Il punto è che per usarli decentemente servono due competenze insieme, non una: sapere parlare con un'AI e sapere leggere una campagna ads.
Sapere parlare con un'AI non vuol dire sapere scrivere un prompt convincente. Vuol dire riconoscere quando ti risponde con sicurezza a una domanda a cui in realtà non sa rispondere, quando inventa un numero plausibile invece di ammettere che non lo sa, quando ti conferma quello che volevi sentirti dire invece di quello che i dati dicono davvero. Un prompt come scrivimi una campagna che mi faccia guadagnare tanto non produce un problema di marketing. Produce un problema di controllo: c'è qualcuno, dall'altra parte, capace di accorgersi quando la risposta suona bene ma è sbagliata?

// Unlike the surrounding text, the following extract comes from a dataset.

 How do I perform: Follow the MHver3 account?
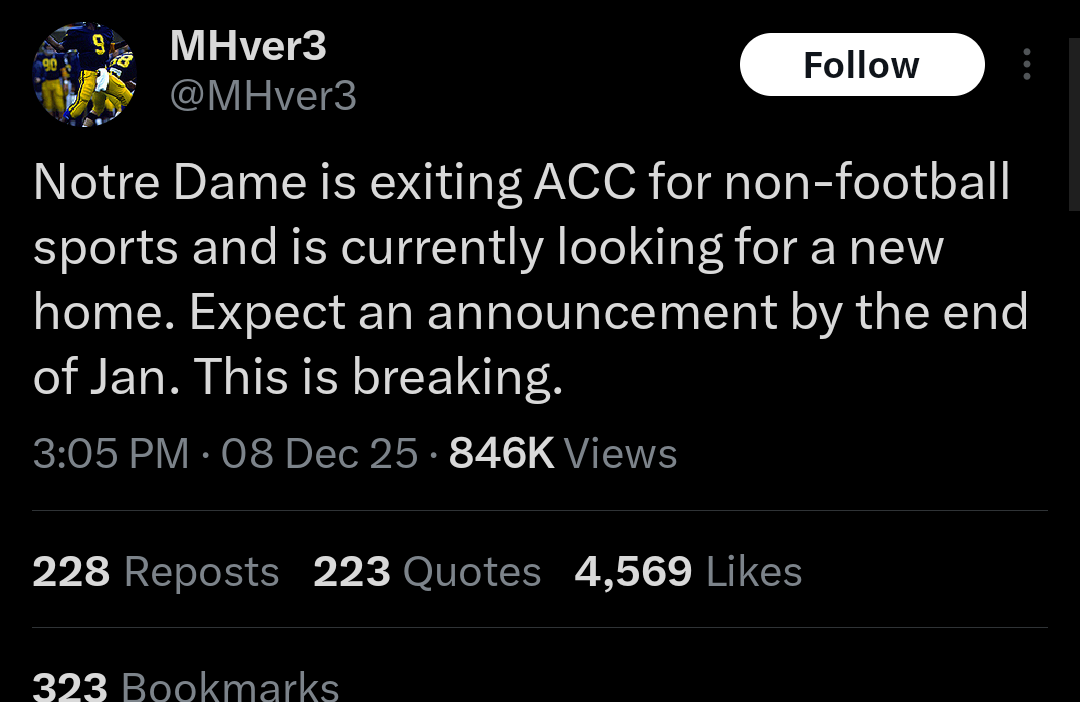(x=861, y=65)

Sul lato ads la stessa cosa vale con una variabile in più. Un numero debole in una campagna appena partita può sistemarsi da solo, se l'algoritmo è ancora nella sua fase di apprendimento: correggere troppo presto lo resetta e peggiora tutto. Un numero che invece sembra tranquillo oggi può nascondere un problema che tra due settimane costa caro, se nessuno lo corregge subito. Distinguere le due situazioni, e sapere quale leva toccare, budget, strategia di offerta, sovrapposizione di pubblico, non tutte insieme, viene solo dall'aver gestito abbastanza account da riconoscere lo schema. Uno strumento che segnala tutto in rosso o tutto in verde non fa questa distinzione al posto tuo.

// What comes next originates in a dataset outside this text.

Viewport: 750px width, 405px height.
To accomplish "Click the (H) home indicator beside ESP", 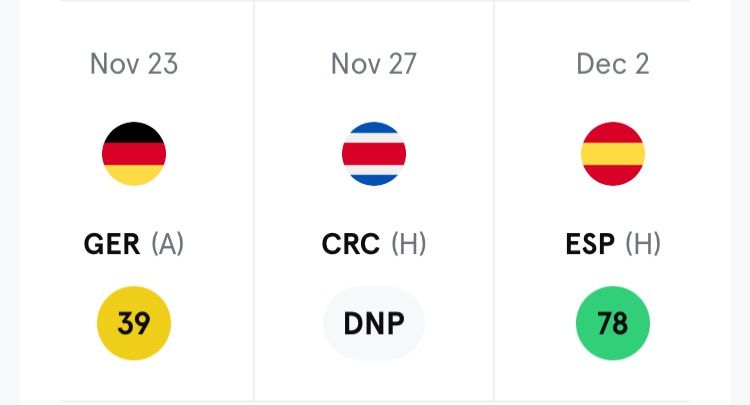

Quello che non facciamo, comunque vada, è lasciare all'AI la decisione su budget, targeting o quando spegnere una campagna, senza che qualcuno che conosce quell'account la controlli prima. L'AI arriva dopo aver imparato a leggere un account ads, non prima.
Fonti:
Pipeboard, AI connector per Meta/Google/TikTok/Snap/Reddit Ads
Meta Ads AI Connectors, beta 29 aprile 2026
How Anthropic uses Claude in Marketing
Gartner, survey martech leader, ottobre 2025
Amazon, "The Making of a Fly", incidente di pricing algoritmico, aprile 2011 / Zillow Offers, chiusura della divisione di acquisto case algoritmico, novembre 2021 — eventi ampiamente documentati e verificabili.